Oversight Of Measure O Is Untenable in Ventura

ELECTION AFTERMATH

Measure O passed in Ventura. Now, the hard part.

Measure O passed in Ventura. Now, comes the hard part: oversight.

2016 was a fascinating and challenging election year at all levels of government.  The City of Ventura was no exception.  Voters elected a new City Council Member and passed two City Charter amendments. Most remarkable of all, Ventura voters approved an increase in the sales tax. This will impact Ventura for 25 years.

The city staff and City Council promoted an extra 1/2 percent sales tax. The increase will raise another $10.8 million per year. That amounts to $270 million for city services over the next 25 years.

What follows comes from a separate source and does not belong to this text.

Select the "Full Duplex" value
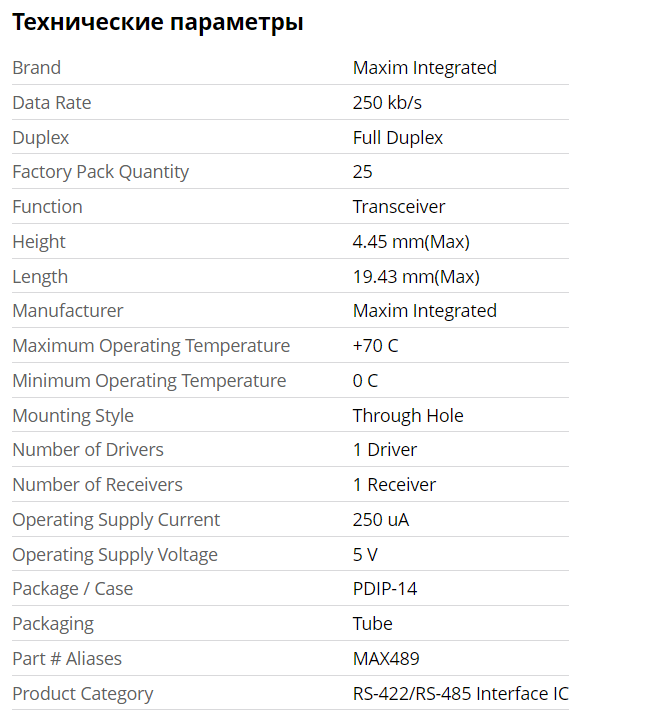662x711 pixels. point(397,138)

THE OVERSIGHT OF A NEW TAX IS UNTENABLE

The final vote count was 28,987 yes and 20,359 no votes. Measure O promises all voters strict oversight of the new money. Measure O mandates: 1) strict accountability 2) a citizens’ oversight committee 3) annual independent financial audits and 4) a public review of expenditures. Yet, the city hasn’t revealed its plan to put this strict oversight in place. 

Cheryl Heitmann, Ventura City Council

Ventura Councilmember Cheryl Heitmann

A lack of plan contradicts one councilwoman’s official position. She stated that her reelection was a signal from the voters. She believes voters think the City Council was spending the taxpayer’s money wisely. The 20,359 citizens that remember the Brooks Institute failure might disagree.

A LONG HISTORY OF BROKEN PROMISES IN VENTURA

Ventura citizens must hold City Government to its word.  Promises are sometimes forgotten or even ignored when it comes to money.  One example happened in 1991—26 years ago . City government promised to reduce water and waste water rates after the drought. The water and waste water rate increases they imposed were temporary. The drought ended. The rates never returned to their previous levels before the drought began. Once they got your money, the promises evaporated.It was also 26 years ago that our city promised desalination as a new water source, if voter approved.  Venturans approve the city’s call for desalination, but nothing happened.  Yet, Venturans still pay for State water rights because of the city’s nonfeasance.

Ventura lacks accountability in city government

Brooks Institute exposed the cracks in the city’s procedures.

Ten months ago, the city promised economic vitality when Brooks Institute moved downtown. Brooks Institute filed for bankruptcy. The project failed.  The City Council and the city staff pointed fingers at each other for that debacle. There was plenty of blame to go around, though.   The staff failed the Council by not performing its duties completely. The Council failed to ask the right questions before approving Brooks’ long term lease.

Afterwards, some City Council members reached a difficult conclusion. They realized the city staff lacks the expertise to assess complex real estate opportunities.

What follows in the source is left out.